• [PROBLEM STATEMENT]: Among the lines of this material, find those holding the word "accomplish" and report how many there are, with nothing added.
*** DATA EXTRACT Section Begins ***
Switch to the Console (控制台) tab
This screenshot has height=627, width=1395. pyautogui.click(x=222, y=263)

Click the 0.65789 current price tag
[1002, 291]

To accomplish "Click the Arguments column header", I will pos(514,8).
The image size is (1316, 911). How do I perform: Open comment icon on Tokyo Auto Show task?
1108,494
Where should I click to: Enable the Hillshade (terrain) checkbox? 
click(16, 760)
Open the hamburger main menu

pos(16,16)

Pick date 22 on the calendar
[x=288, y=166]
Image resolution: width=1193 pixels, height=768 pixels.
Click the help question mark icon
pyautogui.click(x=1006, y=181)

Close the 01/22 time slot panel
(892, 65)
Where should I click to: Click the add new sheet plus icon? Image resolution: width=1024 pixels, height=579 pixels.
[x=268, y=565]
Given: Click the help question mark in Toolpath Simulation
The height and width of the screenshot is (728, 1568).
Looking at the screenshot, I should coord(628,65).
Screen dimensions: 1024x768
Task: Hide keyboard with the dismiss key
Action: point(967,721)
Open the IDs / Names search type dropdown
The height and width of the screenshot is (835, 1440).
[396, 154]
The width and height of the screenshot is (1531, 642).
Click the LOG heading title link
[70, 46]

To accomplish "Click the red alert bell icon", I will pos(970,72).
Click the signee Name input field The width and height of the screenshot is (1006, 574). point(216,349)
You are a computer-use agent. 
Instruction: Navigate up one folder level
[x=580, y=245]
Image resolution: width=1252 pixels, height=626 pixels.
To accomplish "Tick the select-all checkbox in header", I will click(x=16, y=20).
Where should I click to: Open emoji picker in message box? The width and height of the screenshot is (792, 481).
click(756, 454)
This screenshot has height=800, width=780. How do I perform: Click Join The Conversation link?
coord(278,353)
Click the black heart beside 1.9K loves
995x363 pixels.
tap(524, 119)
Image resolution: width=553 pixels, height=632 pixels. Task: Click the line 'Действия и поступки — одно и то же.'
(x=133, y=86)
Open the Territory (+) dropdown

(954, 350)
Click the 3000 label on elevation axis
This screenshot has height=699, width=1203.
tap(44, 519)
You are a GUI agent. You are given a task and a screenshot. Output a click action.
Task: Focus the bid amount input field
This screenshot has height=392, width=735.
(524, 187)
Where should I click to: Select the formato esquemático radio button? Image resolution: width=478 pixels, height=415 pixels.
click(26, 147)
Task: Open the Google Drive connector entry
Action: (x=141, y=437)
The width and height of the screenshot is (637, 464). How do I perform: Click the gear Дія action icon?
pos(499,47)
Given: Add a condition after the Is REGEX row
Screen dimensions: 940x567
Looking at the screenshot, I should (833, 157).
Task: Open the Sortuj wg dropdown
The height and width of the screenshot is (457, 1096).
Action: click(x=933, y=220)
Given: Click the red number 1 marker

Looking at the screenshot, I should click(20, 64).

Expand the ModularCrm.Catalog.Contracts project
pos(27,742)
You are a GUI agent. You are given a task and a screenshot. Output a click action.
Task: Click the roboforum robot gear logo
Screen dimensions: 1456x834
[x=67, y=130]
*** DATA EXTRACT Section Ends ***
• [RESPONSE BOX]: 3